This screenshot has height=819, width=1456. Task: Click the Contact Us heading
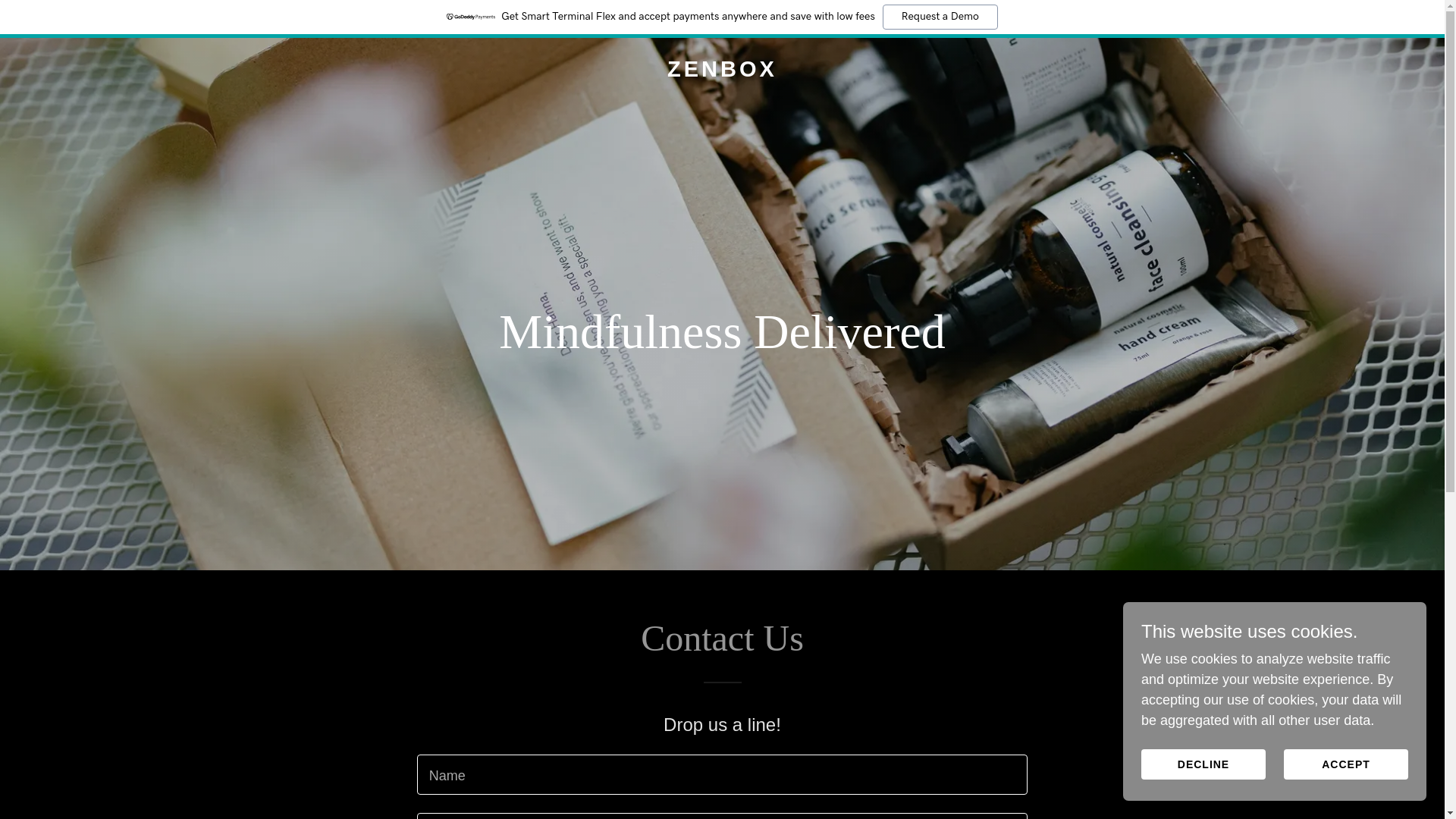point(722,639)
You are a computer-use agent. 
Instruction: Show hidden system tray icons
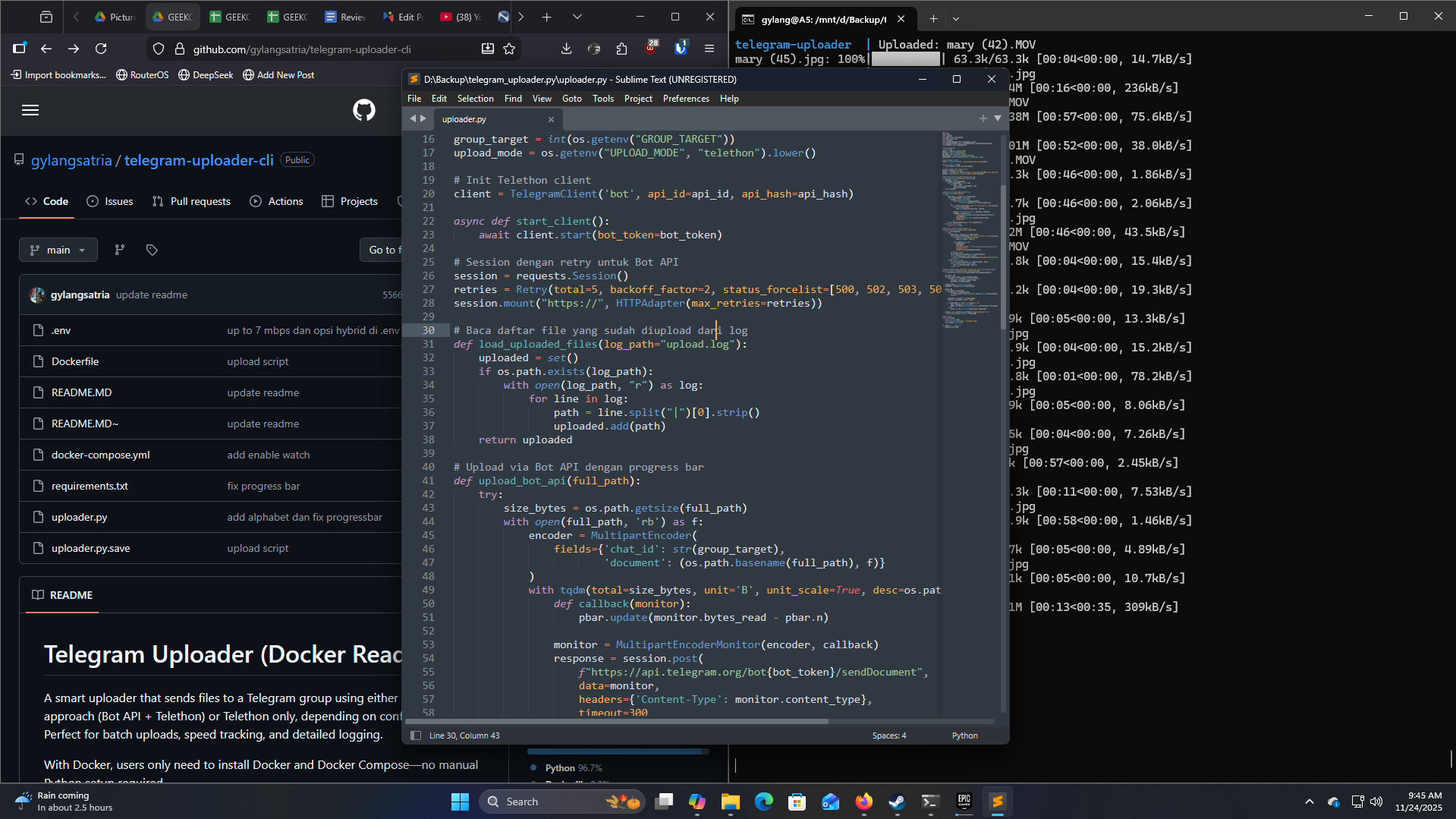(x=1309, y=802)
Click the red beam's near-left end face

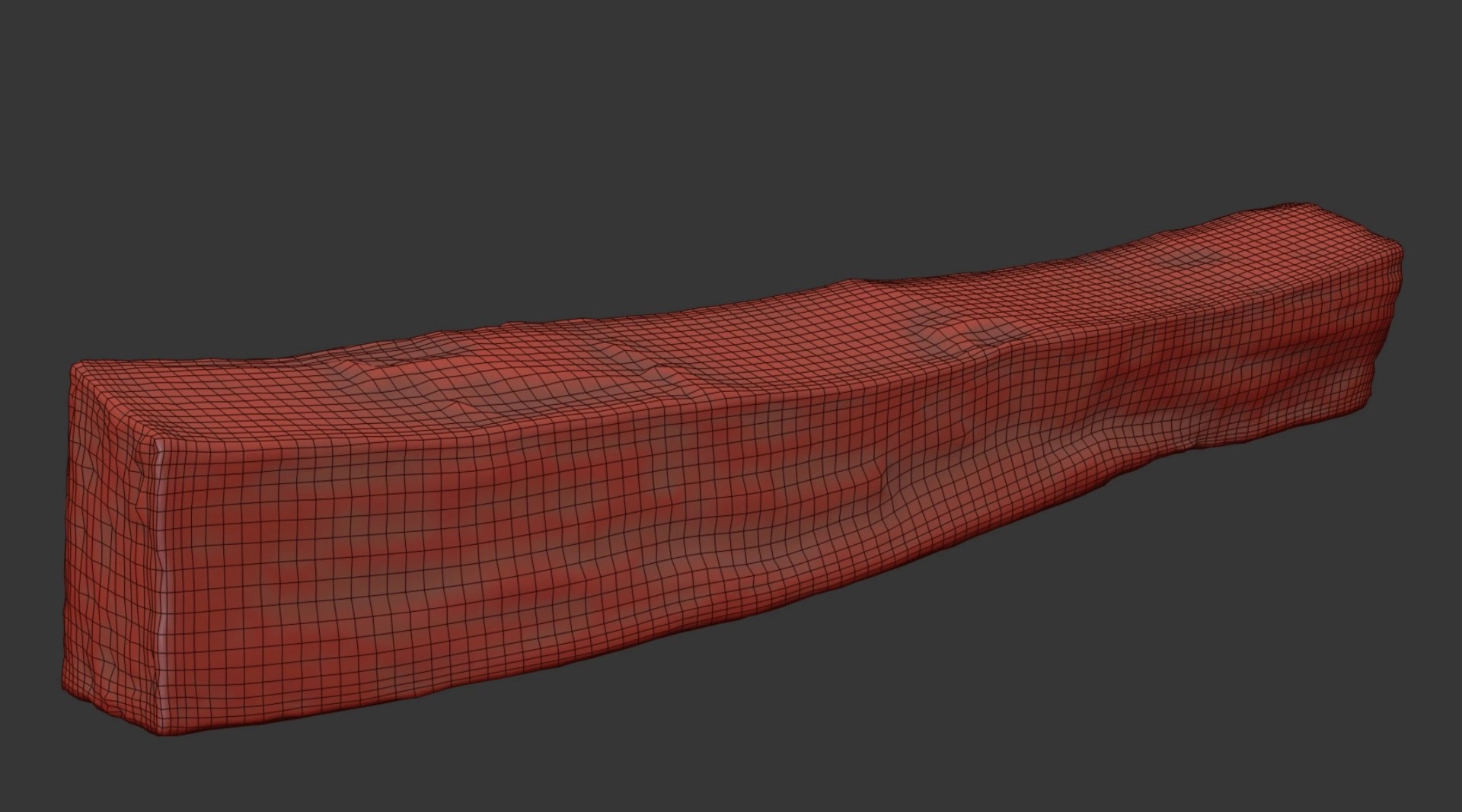[110, 548]
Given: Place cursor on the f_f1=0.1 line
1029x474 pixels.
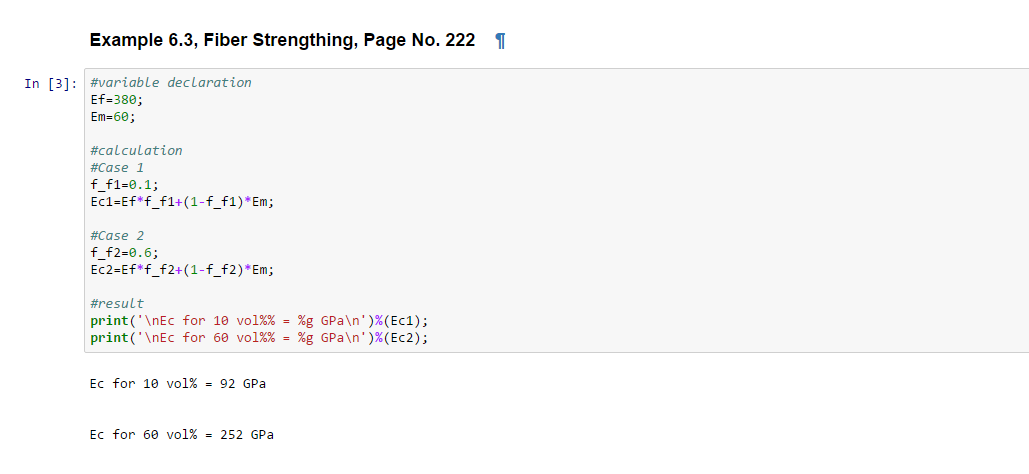Looking at the screenshot, I should pyautogui.click(x=123, y=184).
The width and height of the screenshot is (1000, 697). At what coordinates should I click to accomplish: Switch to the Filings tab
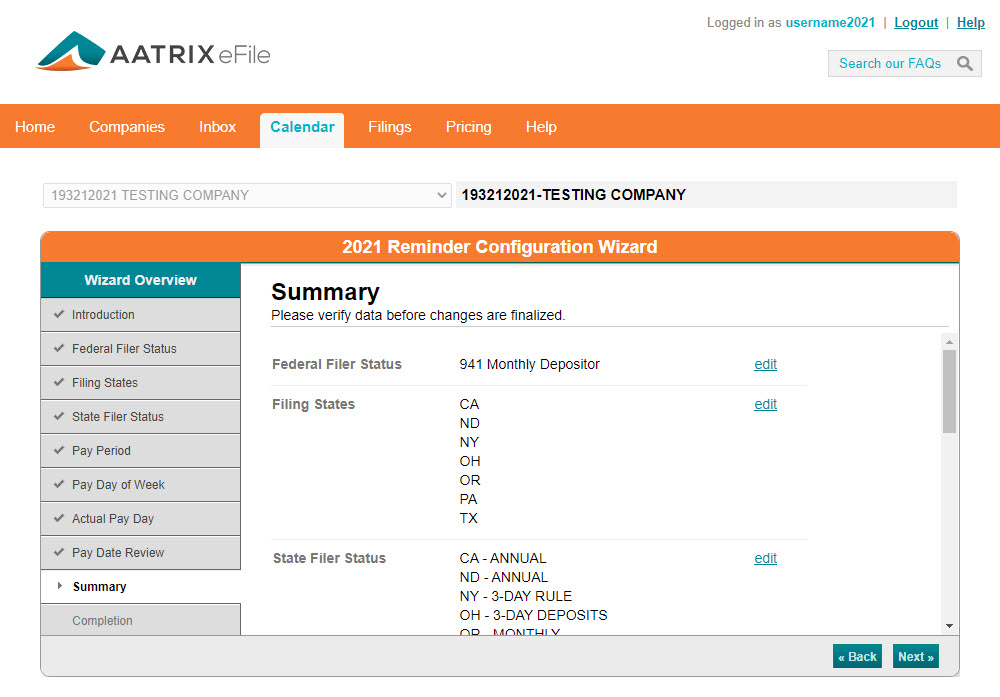tap(389, 127)
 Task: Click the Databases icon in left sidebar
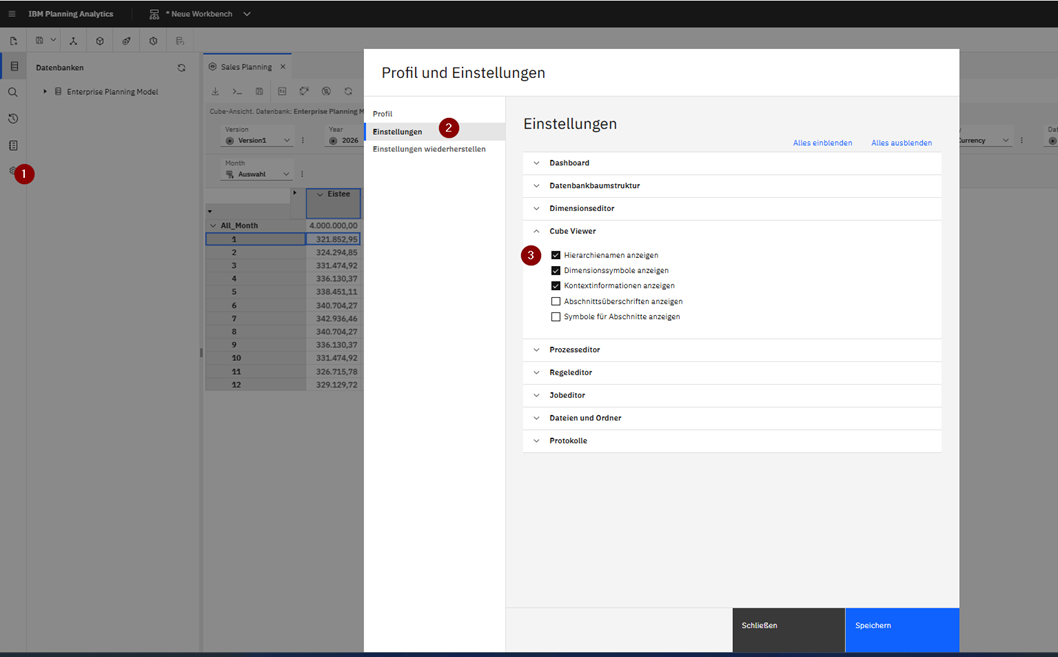pyautogui.click(x=14, y=67)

----

### TASK INSTRUCTIONS
Word for word, repeat each line of the records, and leave every image out.

### WRITTEN SOLUTION
This screenshot has height=819, width=1456. Task: Click the Contact Us heading
point(722,639)
You are a computer-use agent. 
Instruction: Show hidden system tray icons
(x=1309, y=802)
Click the red beam's near-left end face

[110, 548]
Given: Place cursor on the f_f1=0.1 line
1029x474 pixels.
Looking at the screenshot, I should pyautogui.click(x=123, y=184).
The width and height of the screenshot is (1000, 697). At what coordinates should I click to accomplish: Switch to the Filings tab
tap(389, 127)
 Task: Click the Databases icon in left sidebar
pyautogui.click(x=14, y=67)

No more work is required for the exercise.